Em meio à disputa de dois projetos e uma população local que, habitada a uma outra forma de vida, convivência e acessos, o questionamento sobre os impactos de toda esta mudança na concretização do propagandeado ‘desenvolvimento’ da região impele a um questionamento: onde esta Rota vai dar?

Para responder esta pergunta, Rennisy contextualiza a exploração imobiliária em todo o estado.

“O capital imobiliário tem um circuito, que expande, explora, produz e reproduz capital, faz a exaustão daquele estado e vai emigrando. Em Alagoas, tínhamos uma expansão muito maior no su, na região metropolitana que está consolidada na Massagueira, Barra de São Miguel. Então houve uma parada, com empreendedores temporariamente falidos, e que foram então para o projeto de expandir o litoral norte”, explica. “Há estudos que mostram a obsolência dos espaços turísticos. E estas as características: sem nenhum planejamento, numa rapidez incrível, e uma violência imensa que se atrela à estrutura que a gente vive em Alagoas, das famílias que se impõem a partir da força e dos órgãos do Estado”.

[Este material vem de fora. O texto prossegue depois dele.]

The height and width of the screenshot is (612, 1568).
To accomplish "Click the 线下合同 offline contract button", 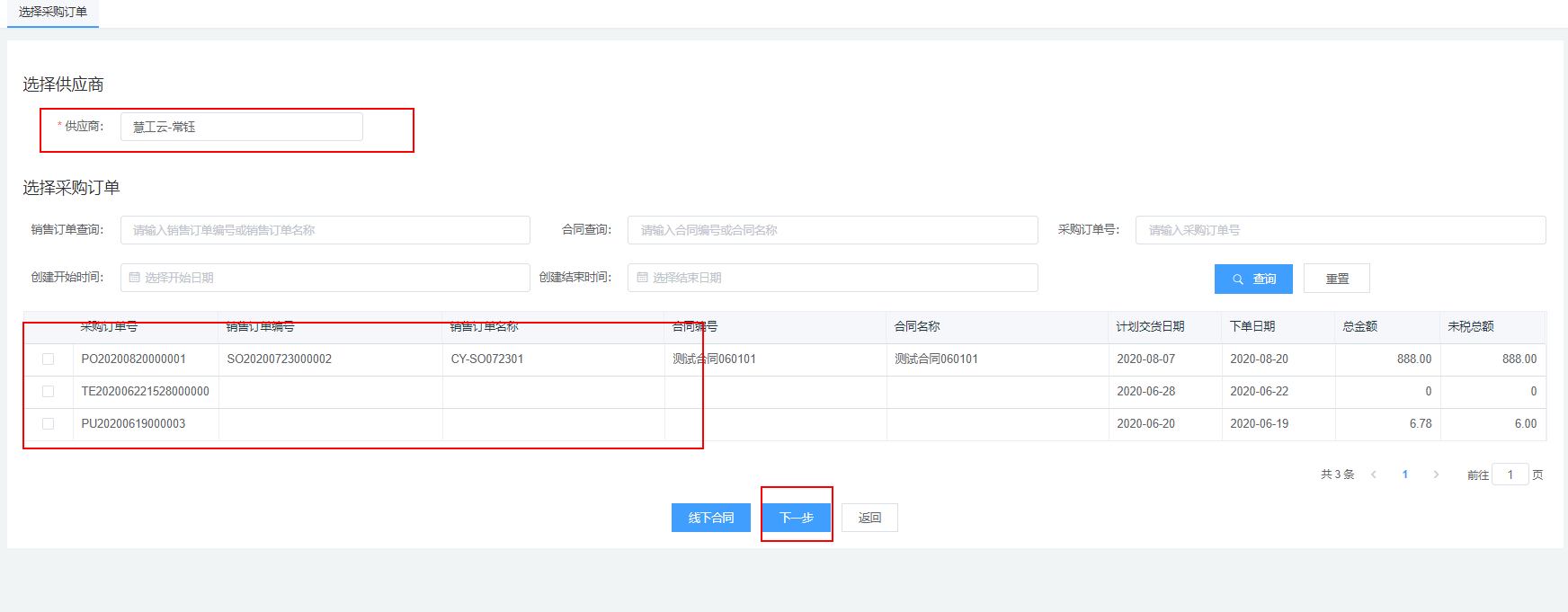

Pesquisadora Rennisy Rodrigues reflete sobre desenvolvimento e suas concepções na Rota Ecológica

A pesquisadora ainda acrescenta que, ainda que haja políticas públicas, elas terminam sendo direcionadas para fins específicos e de forma limitada. “Ali vai gerando uma exaustão. Os empreendedores acabam não sendo procurados porque eles mesmos estão destruindo um local em que queriam ganhar dinheiro com esta narrativa. As pessoas por estar dentro desse processo de alienação e fetichização da natureza, terminam por ter uma queda na qualidade de vida. A especulação vai ganhando aos bolos e depois comprando em outros lugares, de uma forma que todo o litoral de Alagoas vai sendo privatizado, as comunidades tradicionais são extintas em algumas partes, ou apropriadas na lógica da reprodução de singularidade em locais mais caros”, comenta.

Nesse sentido, diversas contradições vão se colocando na prática. “A Rota Ecológica não poderia ter resort, mas já sabemos que será construído um resort Salinas em Porto de Pedras”, enumera. “Os condomínios fecham os acessos ao rio e a Prefeitura acaba tendo que abrir estrada para que a população conseguisse pelo menos chegar à praia. E abre ainda estrada em áreas de encosta para que possam ter mais espaço nas encostas”.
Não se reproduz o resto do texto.